St Peter's Church, Steeple Aston was Sunday night's setting for the local choral society's Italian concert. The village is a handsome one, and when strolling round before the concert, I came upon many houses, including ancient almshouses, built of the local Hornton stone, a brownish limestone/ironstone that was for centuries and until 2008 quarried locally. The church itself has its origins in the 13th century. Its distinguishing internal feature is a monument sculpted by a Dutch stonemason in 1730. Nikolaus Pevsner in his Buildings of England: Oxfordshire says tartly of it:
"The heroic baroque convention in church monuments at its most ridiculous. Judge Page, a Gilbert & Sullivan figure in full legal robes and periwig, reclines on one elbow beside his dumpy wife who is en deshabille and propped up on bolsters.... technically it is superb".

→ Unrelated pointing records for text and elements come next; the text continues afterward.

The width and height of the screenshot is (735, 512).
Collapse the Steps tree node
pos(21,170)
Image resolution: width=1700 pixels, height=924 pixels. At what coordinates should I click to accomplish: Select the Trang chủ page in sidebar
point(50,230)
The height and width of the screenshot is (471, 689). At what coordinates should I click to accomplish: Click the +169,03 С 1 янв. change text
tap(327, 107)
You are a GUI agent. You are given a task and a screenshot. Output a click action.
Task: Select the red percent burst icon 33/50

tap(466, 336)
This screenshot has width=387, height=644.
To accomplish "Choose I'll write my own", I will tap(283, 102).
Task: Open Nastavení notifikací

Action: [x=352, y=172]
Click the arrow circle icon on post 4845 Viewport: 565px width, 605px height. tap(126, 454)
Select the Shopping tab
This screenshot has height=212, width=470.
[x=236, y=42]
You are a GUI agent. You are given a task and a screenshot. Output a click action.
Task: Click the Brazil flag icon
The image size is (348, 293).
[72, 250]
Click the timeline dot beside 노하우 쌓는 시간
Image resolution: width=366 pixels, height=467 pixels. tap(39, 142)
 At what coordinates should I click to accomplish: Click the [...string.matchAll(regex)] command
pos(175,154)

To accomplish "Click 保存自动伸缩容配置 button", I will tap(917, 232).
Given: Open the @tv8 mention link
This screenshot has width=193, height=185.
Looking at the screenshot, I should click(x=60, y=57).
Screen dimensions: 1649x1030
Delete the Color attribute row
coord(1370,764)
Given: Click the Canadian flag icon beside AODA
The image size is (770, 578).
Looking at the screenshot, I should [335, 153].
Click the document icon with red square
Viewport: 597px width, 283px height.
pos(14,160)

The choir and soloists were placed beyond the arched rood screen in the chancel, while the audience of c. 55 sat in the nave. The first part of the programme consisted of 13 operatic arias and choruses sung in Italian. The highlights of these, to my mind, were firstly Handel's 'Lascia ch'io pianga' aria from Rinaldo, whose premiere was in London in 1711. Soprano Angela Kazimierczuk demonstrated excellent articulation here of the lyrics. Mozart's 'Voyagers' Chorus' from Idomeneo by the choir of 30 (20 soprano and alto voices and 10 basses and tenors) found the choir still warming up since there was a tendency at the start not quite to climb to the top notes, a shortcoming remedied just afterwards. A baritone solo, Mozart's 'Catalogue' aria from Don Giovanni, a list by his servant of the serial philanderer's sexual exploits in five countries - it's doubtful whether even Brexit would have cooled his ardour - was sung with dramatic force by Guy Harbottle who then in a duet with the soprano launched into 'Là ci darem la mano', advancing down the nave and perfectly in character.
Not to be outdone, tenor Jeffrey Stewart gave us a committed 'Vedrommi intorno' from Idomeneo, a guilty lament, and Ms Kazimierczuk rounded things off with simply but forcefully expressed sorrow and then agitation in 'Dove sono i bei momenti' from Figaro, and then in the footsteps of Maria Callas and Montserrat Caballe, Puccini's famous 'O mio babbino caro', rendered with passionate pleading. To hear three soloists of this quality, among the best I've come across in the last year, was an unexpected joy.
In the interval we were urged to tuck into tasty Italian antipasti and wine under the disapproving eye of Judge Page, and then it was the turn of Giacomo Puccini in the form of the 'Messa di Gloria', his only Mass and composed at the age of 22 as a graduation requirement from his music college. A number of its themes recur in his operas, and the light but dramatic setting is far removed from the solid, ecclesiastical masses of, say, Haydn and Beethoven.
Accompaniment was supplied by Alex Aitken from the church organ. There was no orchestra – a satisfactory arrangement, even if, for instance in the first part of the 'Credo', the absence of strings and brass was felt. In the 'Christe eleison', voice after voice entered in ascending order, and at the start of the extended 'Gloria', the choir put out a fine burst of energy. If they were slightly laboured in the 'Et in terra pax', they made up for it with the dynamic climax of the 'Laudamus te'. Mr Stewart delivered his colourfully harmonized solo of 'Gratias agimus tibi', and then in the 'Qui tollis peccata mundi', almost a march that could have jumped straight off the pages of a Verdi opera, the basses and tenors gave it all they had, all spring-heeled energy. The tenor rounded the Mass off with links from the chorus to a final pianissimo 'Dona nobis pacem', its triplets echoed by the organ.
This was a choral concert to savour – delightful village setting, a most hearty welcome from Margaret Bulleyment and her colleagues who had gone to great trouble to please their audience – and music of gratifying quality. As we left the church, was a softening on the grim old face of Judge Page just discernible?